**Listed records:**
--- START ---
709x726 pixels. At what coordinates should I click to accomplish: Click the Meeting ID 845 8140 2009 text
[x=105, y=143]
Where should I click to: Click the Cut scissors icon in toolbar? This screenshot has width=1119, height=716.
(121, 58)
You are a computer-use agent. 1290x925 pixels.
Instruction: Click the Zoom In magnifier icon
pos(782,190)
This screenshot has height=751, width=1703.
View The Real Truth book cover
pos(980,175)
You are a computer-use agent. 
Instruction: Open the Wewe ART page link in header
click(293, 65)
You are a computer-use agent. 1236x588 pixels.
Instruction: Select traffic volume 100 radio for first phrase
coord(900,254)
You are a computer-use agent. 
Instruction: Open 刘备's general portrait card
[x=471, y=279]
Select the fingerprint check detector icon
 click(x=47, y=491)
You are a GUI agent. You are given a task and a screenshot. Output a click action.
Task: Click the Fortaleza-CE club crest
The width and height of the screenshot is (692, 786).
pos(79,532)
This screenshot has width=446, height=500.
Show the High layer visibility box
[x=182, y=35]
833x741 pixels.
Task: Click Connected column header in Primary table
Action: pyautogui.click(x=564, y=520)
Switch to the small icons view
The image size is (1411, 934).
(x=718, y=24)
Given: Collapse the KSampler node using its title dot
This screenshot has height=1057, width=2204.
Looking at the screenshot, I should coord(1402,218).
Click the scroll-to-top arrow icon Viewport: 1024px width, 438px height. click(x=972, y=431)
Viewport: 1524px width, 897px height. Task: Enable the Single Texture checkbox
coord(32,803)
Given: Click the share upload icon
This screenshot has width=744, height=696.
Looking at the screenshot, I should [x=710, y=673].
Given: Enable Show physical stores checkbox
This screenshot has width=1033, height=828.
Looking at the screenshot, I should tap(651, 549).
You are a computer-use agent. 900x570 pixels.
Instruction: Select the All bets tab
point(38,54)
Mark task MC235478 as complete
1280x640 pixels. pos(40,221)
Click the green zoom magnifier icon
--- END ---
**What to produce:** Every entry should be output exactly as written, please.

**Written reply:**
709x726 pixels. At what coordinates should I click to accomplish: Click the Meeting ID 845 8140 2009 text
[x=105, y=143]
Where should I click to: Click the Cut scissors icon in toolbar? This screenshot has width=1119, height=716.
(121, 58)
You are a computer-use agent. 1290x925 pixels.
Instruction: Click the Zoom In magnifier icon
pos(782,190)
This screenshot has height=751, width=1703.
View The Real Truth book cover
pos(980,175)
You are a computer-use agent. 
Instruction: Open the Wewe ART page link in header
click(293, 65)
You are a computer-use agent. 1236x588 pixels.
Instruction: Select traffic volume 100 radio for first phrase
coord(900,254)
You are a computer-use agent. 
Instruction: Open 刘备's general portrait card
[x=471, y=279]
Select the fingerprint check detector icon
 click(x=47, y=491)
You are a GUI agent. You are given a task and a screenshot. Output a click action.
Task: Click the Fortaleza-CE club crest
The width and height of the screenshot is (692, 786).
pos(79,532)
This screenshot has width=446, height=500.
Show the High layer visibility box
[x=182, y=35]
833x741 pixels.
Task: Click Connected column header in Primary table
Action: pyautogui.click(x=564, y=520)
Switch to the small icons view
The image size is (1411, 934).
(x=718, y=24)
Given: Collapse the KSampler node using its title dot
This screenshot has height=1057, width=2204.
Looking at the screenshot, I should coord(1402,218).
Click the scroll-to-top arrow icon Viewport: 1024px width, 438px height. click(x=972, y=431)
Viewport: 1524px width, 897px height. Task: Enable the Single Texture checkbox
coord(32,803)
Given: Click the share upload icon
This screenshot has width=744, height=696.
Looking at the screenshot, I should [x=710, y=673].
Given: Enable Show physical stores checkbox
This screenshot has width=1033, height=828.
Looking at the screenshot, I should tap(651, 549).
You are a computer-use agent. 900x570 pixels.
Instruction: Select the All bets tab
point(38,54)
Mark task MC235478 as complete
1280x640 pixels. pos(40,221)
Click the green zoom magnifier icon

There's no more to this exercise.